Since our theorised effect for the interaction of left government with electoral competitiveness implies that social democratic parties reduce traditional welfare benefits partly in order to recalibrate the welfare state towards other types of needs, we test our interaction of left government with the degree of electoral competition using the recalibration index as a dependent variable. The marginal effects in Figure 5 represent this relationship. The figure shows the marginal effect of competitiveness (with a 95 per cent confidence interval) on our recalibration index for left and non‐left governments. We can see a significant positive effect for left governments. With increasing levels of electoral competitiveness, left governments spend more on day care and active labour market policies versus old‐age benefits. This is in line with our expectation that when left parties expect elections to be more competitive they increasingly appeal to high‐skilled, female, middle‐class voters and follow less their traditional working‐class ideology that is related to the traditional welfare state in the form of generous, earnings‐related pensions.
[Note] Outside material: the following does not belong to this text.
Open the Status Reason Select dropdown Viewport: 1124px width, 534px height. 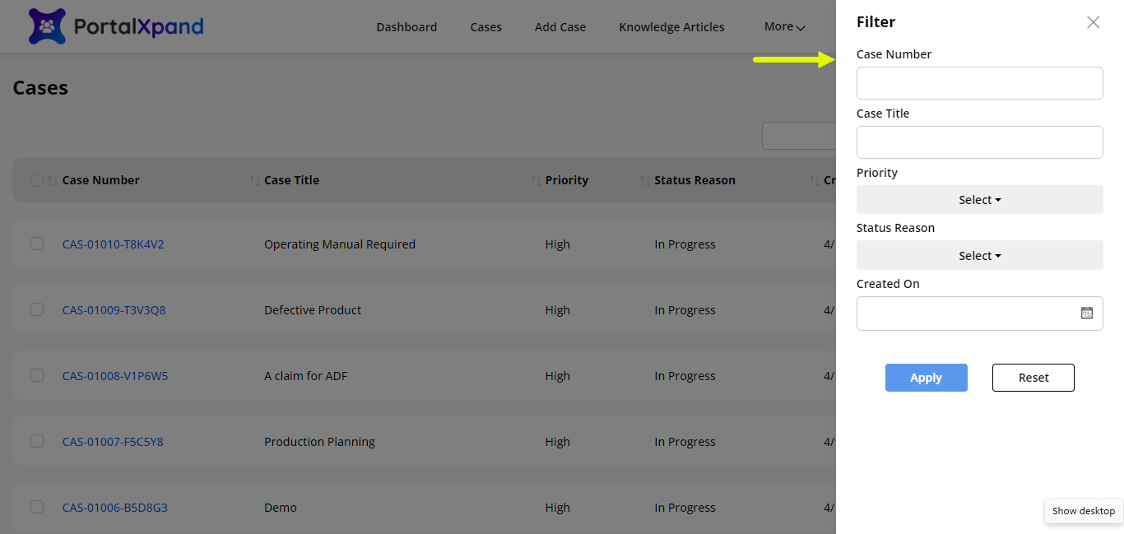tap(979, 256)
Figure 5. Marginal effect of competitiveness on new social rights recalibration.
Note: Horizontal bars indicate the 95 per cent confidence intervals. [Color figure can be viewed at wileyonlinelibrary.com]
As a second analysis we use spending on old‐age benefits divided by the population over 65 in order to test if higher competitiveness for right governments is indeed associated with higher pension generosity. Figure 6 shows the marginal effect of competitiveness on pension generosity for right and non‐right governments. Again, in line with our argumentation, we find that competitiveness has a positive effect on generosity for centre‐right governments. With increasing competitiveness these parties refrain from reducing pension generosity.
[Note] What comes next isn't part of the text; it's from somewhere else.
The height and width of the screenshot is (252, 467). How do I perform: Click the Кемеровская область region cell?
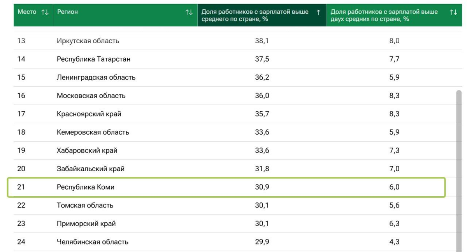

Figure 6. Marginal effect of competitiveness on pension generosity.
Note: Horizontal bars indicate the 95 per cent confidence intervals. [Color figure can be viewed at wileyonlinelibrary.com]
Conclusion
Welfare states in an age of austerity can be sustained only by continual recalibration in light of changing demographic and economic conditions, and the diversified social policy preferences of changing constituencies. In this article, we contribute to the new partisanship view on the politics of the welfare state. We can show that left and right parties have, indeed, departed from their traditional policy positions on social policies, and that these departures can be explained by the changing electoral constituencies for these parties, as analysed in the new partisanship literature. This departure, however, depends on the degree of electoral competition that these parties are facing. Left parties in government become more likely to cut pension rights generosity and to recalibrate social policy in order to favour social investment when electoral competition increases. The opposite is true for centre‐right parties.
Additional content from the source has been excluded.